Oxford Treatment Center’s professional training continues with our September program — offering up to 6 free CE credits for professionals in mental and behavioral healthcare
“Helping the Rescuers: A Training on Treating First Responders,” part of the 2018 Professional Development Series, is set for Thursday, September 20, from 9 a.m. to 4:30 p.m., at the Oxford Outpatient Center, 611 Commerce Parkway off Highway 7 South. It will be presented by Suzy Bird Gulliver, Ph.D., Founder and Director, Warriors Research Institute at Baylor Scott & White Health; Professor, Texas A&M Health Science Center.
This program will cover fireservice culture, the existing evidence regarding incidence and prevalence of mental health conditions in this population and the evidence base regarding treatments that work.

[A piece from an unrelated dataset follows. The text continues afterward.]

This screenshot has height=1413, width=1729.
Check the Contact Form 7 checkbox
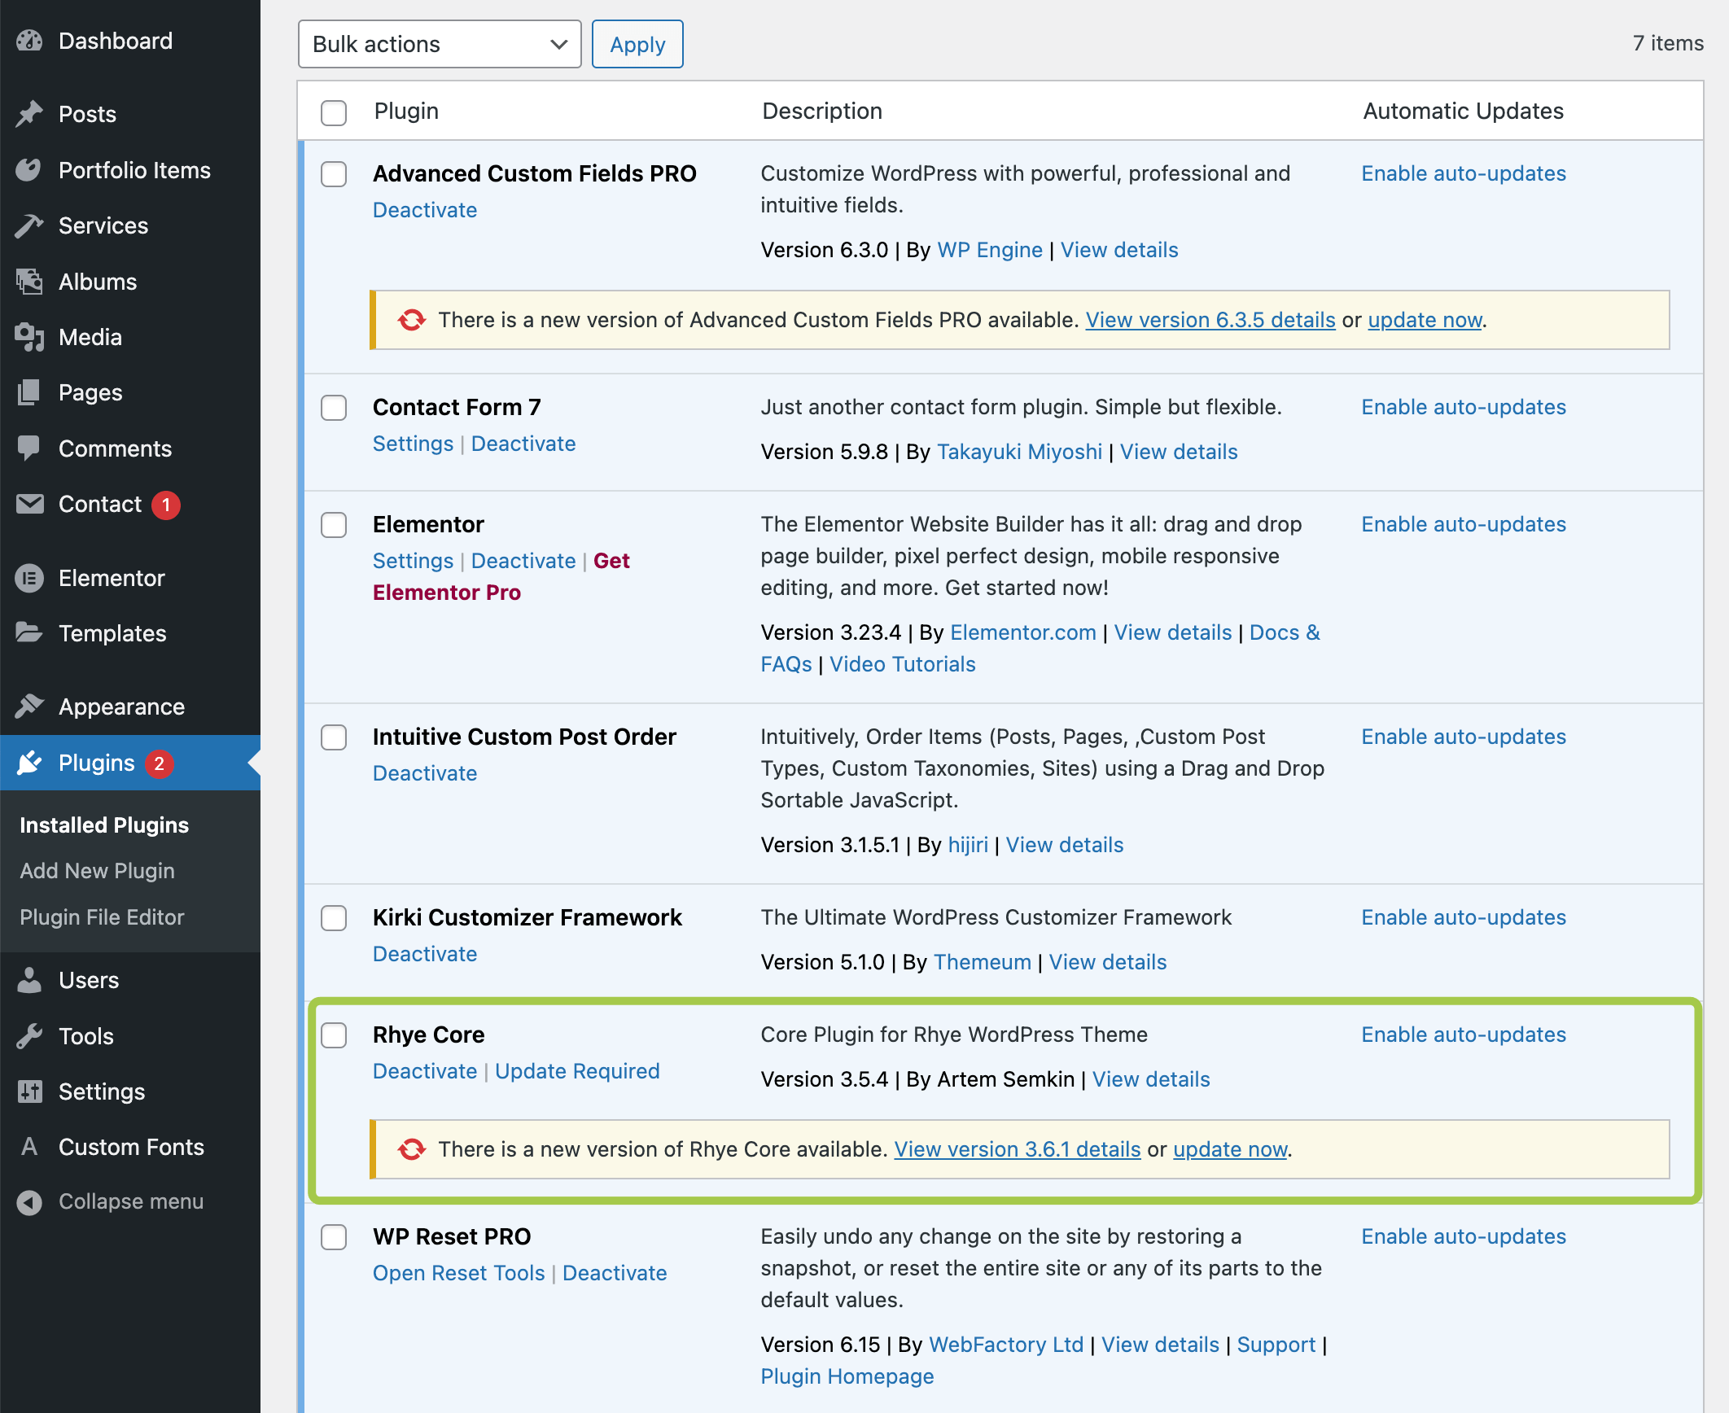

For this program, Oxford Treatment Center has been approved for 4.5 general hours and 1.5 cultural competency hours with the Mississippi Board of Examiners for Social Workers and Marriage & Family Therapists and 6 general hours with the National Board of Certified Counselors. It is free for professionals, with lunch provided.
Helping the Rescuers: A Training on Treating First Responders
Program title: PTSD and Co-occurring disorders in Fire Fighter Culture: What Clinicians Need to Help the Helpers
This program will cover fire service culture, the existing evidence regarding incidence and prevalence of mental health conditions in this population and the evidence base regarding treatments that work. Participants will have ample opportunity for skills acquisition and practice, as numerous active learning techniques are applied over the course of the training day.
- Review the scientific and clinically based knowledge base regarding fire service culture.
- Present and review the literature regarding evidence-based treatments for PTSD and SUD with pros and cons of each approach interactively debated.
- Discuss the perils and pitfalls as well as success stories from initial clinical meetings with video clips to facilitate discussion. Then, students will engage in role-plays of initial meetings.
- Self-assess whether the participants’ organizations and individual practice styles can accommodate emergency responder culture.
About Dr. Gulliver
Dr. Gulliver is a licensed clinical psychologist and clinical researcher. Currently, she serves as Director and Chief of the Warriors Research Institute and as a Professor at the Texas A&M Health Science Center.
Dr. Gulliver attended Quinnipiac College for her Bachelor of Science degree in Psychobiology, followed by a Master’s degree in Clinical Psychology at Connecticut College. After completing her Ph.D. in Clinical Psychology at the University of Vermont, Dr. Gulliver went on to work as a National Institute of Alcohol Abuse and Alcoholism-funded Postdoctoral Fellow at Brown University and later spent 12 years in a variety of roles at the VA Boston Healthcare System including Associate Director of Outpatient Mental Health Programs.
In 2007, Dr. Gulliver became the Director of the VA VISN 17 Center of Excellence in Waco, Texas before founding the Warriors Research Institute (WRI) within Baylor Scott & White Health in 2013. Dr. Gulliver’s research interests and publications address mental health among military veterans and emergency responders.